In 1933, Director Reginald Harris innovated the Symposia on Quantitative Biology, which would focus on applying chemistry, physics and math to biology problems – an annual gathering of top scientists that ran uninterrupted until 2019, when COVID paused the in-person gatherings (published symposia are still produced yearly).
It was at the 1953 symposium when a late addition to the speaker roster, James Watson, famously presented DNA’s double-helix structure, a discovery credited to Watson and English molecular biologist Francis Crick. Watson, of course, ended his career in disgrace, though his contributions to science – including his quarter century as CSHL director and president – cannot be overstated.
But of all of the laboratory’s fantastic leaders, perhaps none is as impressive as its current director, Bruce Stillman. Born in Australia, the biochemist and world-renowned cancer researcher has been laboratory director since 1994 and CSHL president since 2003, following 25 years directing the lab’s Cancer Center – as hands-on as scientists (and laboratory directors) get.

Bruce Stillman: Leading by example.
As you might expect, Stillman has been a true innovator. The facility’s fantastic Hillside Laboratories – a $100 million complex representing CSHL’s largest expansion in its then-119-year history – opened in 2009 under his watch.
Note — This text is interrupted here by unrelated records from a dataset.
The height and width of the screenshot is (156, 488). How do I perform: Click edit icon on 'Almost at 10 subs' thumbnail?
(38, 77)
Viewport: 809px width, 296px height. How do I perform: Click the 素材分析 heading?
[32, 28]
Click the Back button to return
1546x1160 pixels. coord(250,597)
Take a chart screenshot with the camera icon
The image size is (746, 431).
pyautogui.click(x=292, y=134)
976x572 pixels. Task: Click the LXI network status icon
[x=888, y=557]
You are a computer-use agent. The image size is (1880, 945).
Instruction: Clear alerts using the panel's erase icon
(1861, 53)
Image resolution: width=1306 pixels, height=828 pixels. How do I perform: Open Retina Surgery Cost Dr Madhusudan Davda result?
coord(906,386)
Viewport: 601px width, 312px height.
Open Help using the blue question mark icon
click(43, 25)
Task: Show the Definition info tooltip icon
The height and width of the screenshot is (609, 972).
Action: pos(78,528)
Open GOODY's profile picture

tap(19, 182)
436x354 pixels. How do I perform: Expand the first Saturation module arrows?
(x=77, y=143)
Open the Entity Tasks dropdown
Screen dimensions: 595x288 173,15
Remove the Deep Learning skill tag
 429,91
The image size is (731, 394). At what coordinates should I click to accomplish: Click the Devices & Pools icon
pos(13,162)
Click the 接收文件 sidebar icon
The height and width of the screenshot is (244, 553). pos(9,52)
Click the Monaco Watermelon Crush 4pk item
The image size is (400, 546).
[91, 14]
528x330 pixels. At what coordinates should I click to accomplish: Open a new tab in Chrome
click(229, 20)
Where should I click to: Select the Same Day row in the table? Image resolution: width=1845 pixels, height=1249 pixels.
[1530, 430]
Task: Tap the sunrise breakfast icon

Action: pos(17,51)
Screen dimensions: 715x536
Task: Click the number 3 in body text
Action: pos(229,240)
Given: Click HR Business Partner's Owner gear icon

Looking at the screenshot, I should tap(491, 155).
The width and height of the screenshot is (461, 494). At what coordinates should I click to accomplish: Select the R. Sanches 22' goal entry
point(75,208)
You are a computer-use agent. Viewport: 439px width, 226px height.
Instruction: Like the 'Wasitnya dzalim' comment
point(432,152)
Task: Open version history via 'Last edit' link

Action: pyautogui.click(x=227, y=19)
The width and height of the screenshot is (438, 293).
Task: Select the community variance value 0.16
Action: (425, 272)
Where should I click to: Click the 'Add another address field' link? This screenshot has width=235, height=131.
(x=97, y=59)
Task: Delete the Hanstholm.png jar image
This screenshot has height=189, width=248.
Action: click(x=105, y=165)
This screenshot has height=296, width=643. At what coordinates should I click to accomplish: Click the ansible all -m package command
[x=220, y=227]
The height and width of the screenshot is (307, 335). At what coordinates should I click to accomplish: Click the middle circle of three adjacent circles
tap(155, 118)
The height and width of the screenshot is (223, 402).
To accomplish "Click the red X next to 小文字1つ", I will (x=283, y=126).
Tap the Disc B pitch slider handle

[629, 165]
He also helped establish the Simons Center for Quantitative Biology – which opened in 2014 thanks to a generous gift from longtime laboratory boosters Marilyn and Jim Simons – and in 2015 led his famous Stillman Lab into a new collaboration with Northwell Health designed to speed new cancer-treatment discoveries from laboratories to patients, with an increasing emphasis on clinical trials.
Stillman’s also found time to fundamentally change how scientific articles are published by partnering with Yale University and the British Medical Association to create medRxiv, which preprints health-science articles awaiting peer approvals for full publication in top scientific journals.
Stillman, like so many of his CSHL predecessors, is a very hardworking man – lending credence to the brilliant and timeless suggestion (by Benjamin Franklin and others) that if you want something done, you should ask a busy person to do it.
Tom Mariner is the executive director of Bayport-based Long Island Bio.